CORPO EM PAUSA

Belkis Panace
Comunidade da Escrita Afetuosa
2 min readAug 29, 2024
bordado em fotografia, Belkis Panace, 2001

Não quero mais lhe ter.

Mas, como se faz isso se não posso viver sem você?

Sim, estou com raiva. E não vem com a história que raiva é amor. Estou cansada do seu peso sobre mim. No ventre, no quadril, na barriga que não se esconde mais atrás da roupa. Pesa…

Não gosto de te olhar. Mas, insisto quando te encontro no espelho que temos na sala. Olhando bem de perto, encontro as marcas da minha história. É vida ainda. Confesso: é belo.

Estou confusa, porque ainda sinto raiva de você.

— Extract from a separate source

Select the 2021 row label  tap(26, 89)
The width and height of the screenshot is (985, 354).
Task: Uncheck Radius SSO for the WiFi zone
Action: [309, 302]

Cortei os cabelos bem curtos quando encontrei os primeiros fios brancos. Sei que não gostou, se incomodou com o inverno. Mas, não suportei imaginar todos os grisalhos igual da minha avó. Bem, na verdade queria ser um tiquinho igual ela.

Gosto mais de você quando dorme. E sonhas… engraçado não tens mais sonhado? Aqueles sonhos malucos, picantes, eróticos. Se sonhas, não quer me contar. É de propósito. Não quer me contar. Quer esconder de mim todo o desejo, quer que eu acredite que não existirá mais prazer.

Não quero mais lhe ter, mas não sei viver sem você. Não consigo…

Caminhamos juntos até aqui. Suportamos o abandono, a perda da chupeta e os joelhos ralados das brincadeiras de corda. Perdemos e nos encontramos quando os seios cresceram e veio a primeira menstruação que agora não existe mais. Juntos aprendemos como gerar um filho e depois desaprendemos quando ele nasceu. Foram décadas … E agora, o que será que vem?

Sabe, tenho medo do final. E, talvez queira que esteja lá.

Você me sustentará quando esse fim chegar? Você fica comigo?

Quero lhe ter até o fim. Não sei como é morrer sem você.